Миллениалы, родившиеся с 1980 по 2000 годы, чувствуют себя хорошо по сравнению с рожденными в 70 — 80-е годы. Хотя, начиная с 2012 года, их уровень счастья немного упал — много чего произошло. Интересно также то, что они все позже вступают в брак и все позже заводят детей. Это нельзя списать на то, что они молодые. Это вот второй демографический переход во всей его красе: увеличение возраста вступления в брак и увеличение возраста рождения детей. Любовь и дружба ценятся выше, чем работа и заработок — таковы ценности самореализации. Личная свобода, самоуважение, творчество ценятся меньше. Глядя на эти данные, легко сказать, что просто молодые бездельники, никогда не работали, а когда они станут постарше, то будут ценить чрезвычайно высокий заработок. Но есть основание полагать, что чем моложе поколение, тем менее эффективным становится прямой материальный стимул. Это может быть связано с достигнутым уровнем благополучия или с тем, что люди не переживали крайней бедности в детстве или ранней юности. Ранние миллениалы, то есть те, кому сейчас 30-40 лет, могут быть последним поколением, для которого фетишем являются деньги и престижное потребление.

Что касается их ценностей относительно репродуктивного поведения, то тут есть такой сложный момент, который имеет отношение к теме нового викторианства. С одной стороны, довольно часто особенно российские молодые люди декларируют традиционные ценности: мужчина должен зарабатывать, а женщина — заботиться о семье. При этом, когда их спрашиваешь об их ожиданиях от отношений, выясняется, что их поведенческие практики противоречат декларациям, как это обычно и бывает в российских исследованиях. То есть девушки не ожидают, что парень должен их содержать, а молодые люди — что девушка должна их обслуживать. То есть в принципе гендерные роли видятся одними, но к себе лично люди совершенно их не применяют.

..............................

▶ [УСЛОВИЯ ЗАДАНИЯ]:
1. Перечислите все ценности, названные в тексте о миллениалах в двух соседних предложениях, которые начинаются словами «Любовь и дружба» и «Личная свобода».
2. Приведите продолжение текста о миллениалах, начав сразу после его последнего предложения.

▶ [ИСХОДНЫЕ ДАННЫЕ]:
..............................

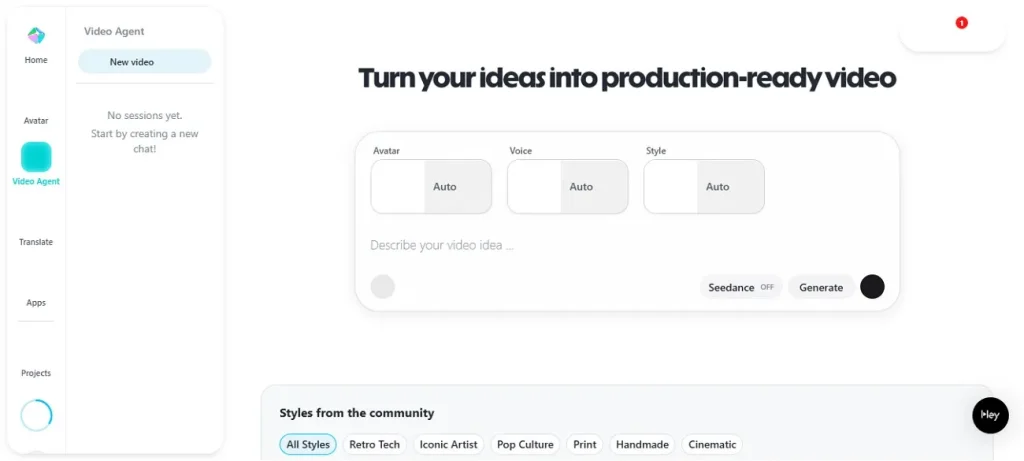The width and height of the screenshot is (1024, 461).
Task: Click the Generate button
Action: coord(821,287)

..............................

▶ [РЕЗУЛЬТАТЫ ВЫПОЛНЕНИЯ]:
1.
1. Любовь
2. Дружба
3. Работа
4. Заработок
5. Личная свобода
6. Самоуважение
7. Творчество

2.
Одновременно (и это общая тенденция не только в России) вместе с повышением возраста вступления в брак мы видим повышение возраста традиционных практик взросления. Те вещи, которые считались маркерами «взрослости» (курение, алкоголь, секс) стали происходить все позже и все реже. Все популярнее здоровый образ жизни: как любят говорить американские социологи, food is a new sex («еда — это новый секс»). Возраст начала половой жизни отодвигается. А раннее начало половой жизни — это маркер социального неблагополучия (то есть, половая жизнь остается все больше и больше на долю неблагополучных и малообразованных подростков). Тут важно не услышать в этих данных «молодежь больше сексом не интересуется, мы все вымрем»: речь вообще не идет о том, кто чем занимается и не занимается, речь идет о меняющейся социальной норме.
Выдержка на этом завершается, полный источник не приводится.